Anti-Government Extremists – the War Over Words
The Kansas City Star published an article about the situation in Oregon, as well as the gun control debate and how there is a rise in “militias” and “anti-government extremists.” Their paintbrush is wide… the author must be hoping to strike fear in the hearts of her readers.The problem is, she is stereotyping and using certain cliche words to create hysteria. It’s a word game, and it’s a battle ground.
War Over Words
Media like the Kansas City Star, and even the government itself, use word games in the battle for your mind. Let’s use the opening paragraph as an example:
“The seizure of a federal wildlife refuge in Oregon by armed anti-government extremists has attracted national attention and raised questions about whether the takeover is a powder keg about to blow.”
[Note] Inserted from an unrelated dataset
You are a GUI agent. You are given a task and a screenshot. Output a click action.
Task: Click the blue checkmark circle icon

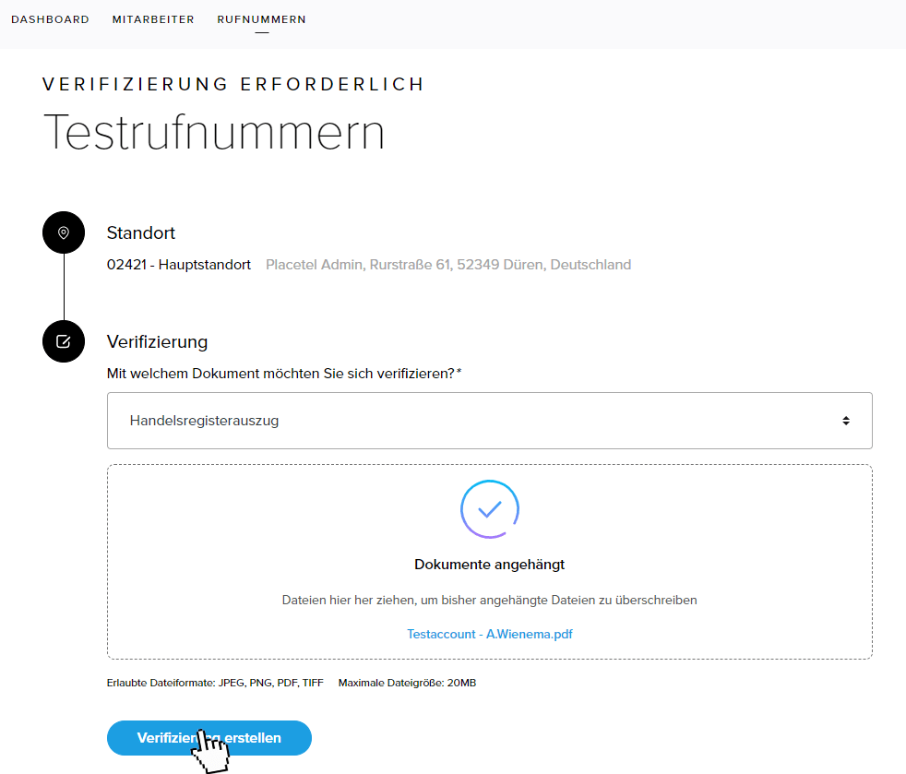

So here we have the time-worn method of making sure everyone sees all of those folks as “anti-government extremists.” Even in the earlier article where we wrote about Chris Briels giving his speech, the source article listed all of the attendees as “anti-government extremists.” The very fact that he was placed in proximity to them paints him as one of them.
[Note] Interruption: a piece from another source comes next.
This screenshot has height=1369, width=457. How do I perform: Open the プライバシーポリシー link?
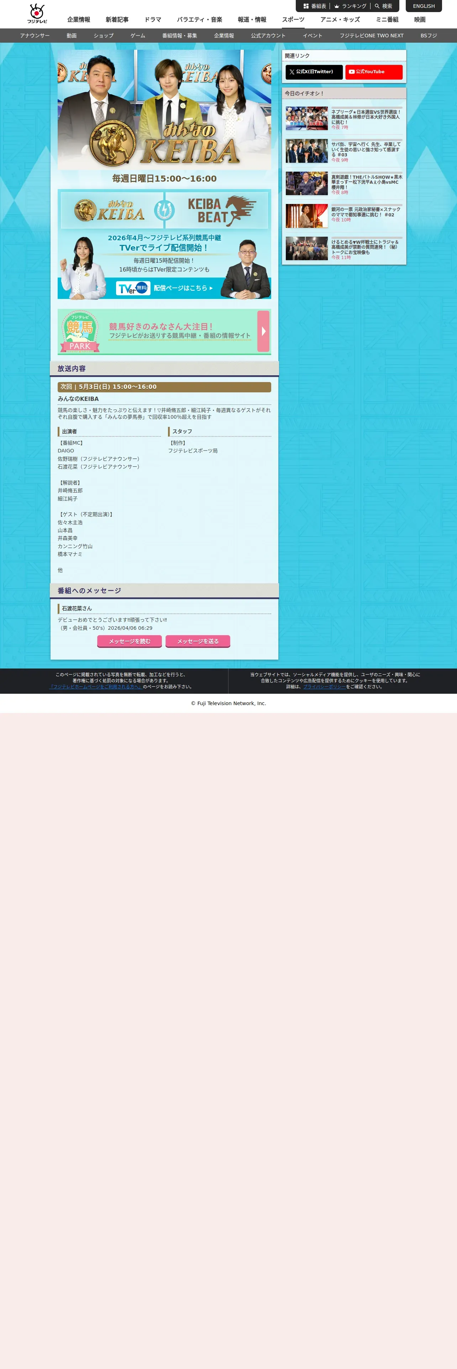(325, 687)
For the record, Mr. Briels is not an “anti-government extremist.” He is just an ordinary man who cares about his community. While some of the people at the refuge may be reckless or hot-headed, “anti-government” is slanted just enough to make them look like enemies of the government and the people.
Are they “anti-government” or are they just standing for a Constitutional Government? It’s a matter of perception, and the liberal viewpoint is a place of conflict.
Painting us as racist:
“The growth of an “insurgent militia movement,” Zeskind said, is the result of a combination of events, including a renewed effort to strengthen gun control laws and the revival of the white nationalist movement over the Confederate flag issue.”